What to produce - Go to the line in the entries below that holds "Where should I" and repeat exactly from there through the line that holds "Click the search", inclusive.

Records provided -

********************

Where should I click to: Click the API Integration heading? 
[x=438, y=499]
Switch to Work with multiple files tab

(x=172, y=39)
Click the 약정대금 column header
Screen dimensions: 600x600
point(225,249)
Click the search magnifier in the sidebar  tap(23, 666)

********************

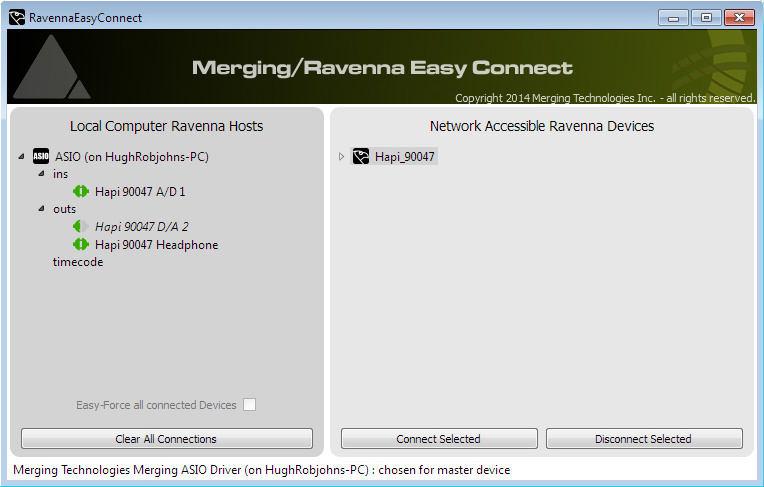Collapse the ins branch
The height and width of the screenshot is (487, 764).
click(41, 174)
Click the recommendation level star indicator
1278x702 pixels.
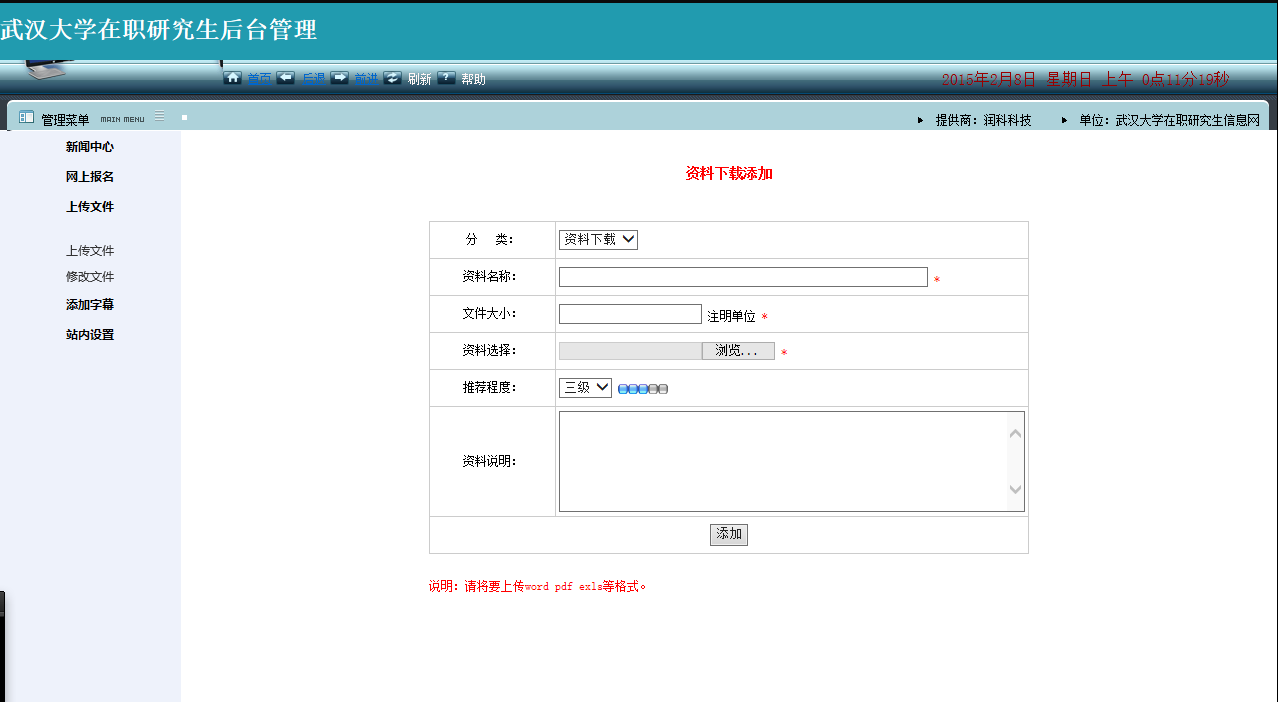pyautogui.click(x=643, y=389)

********************

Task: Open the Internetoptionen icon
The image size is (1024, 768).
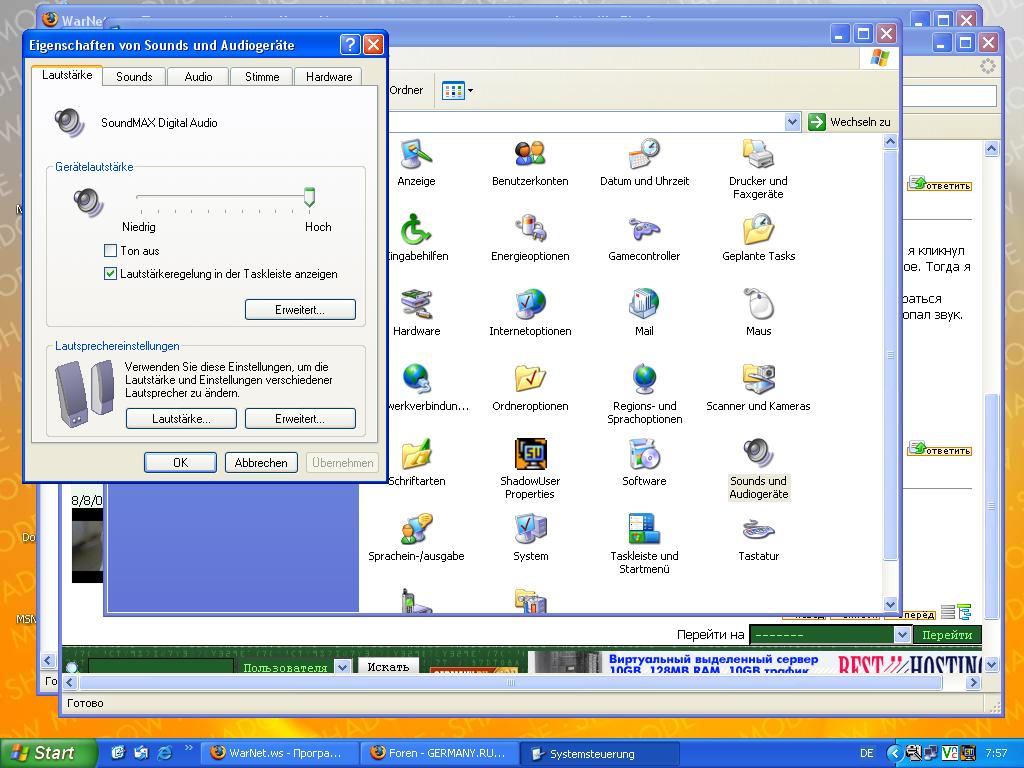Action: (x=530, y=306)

********************

Finished task -
Where should I click to: Click the API Integration heading? 
[x=438, y=499]
Switch to Work with multiple files tab

(x=172, y=39)
Click the 약정대금 column header
Screen dimensions: 600x600
point(225,249)
Click the search magnifier in the sidebar  tap(23, 666)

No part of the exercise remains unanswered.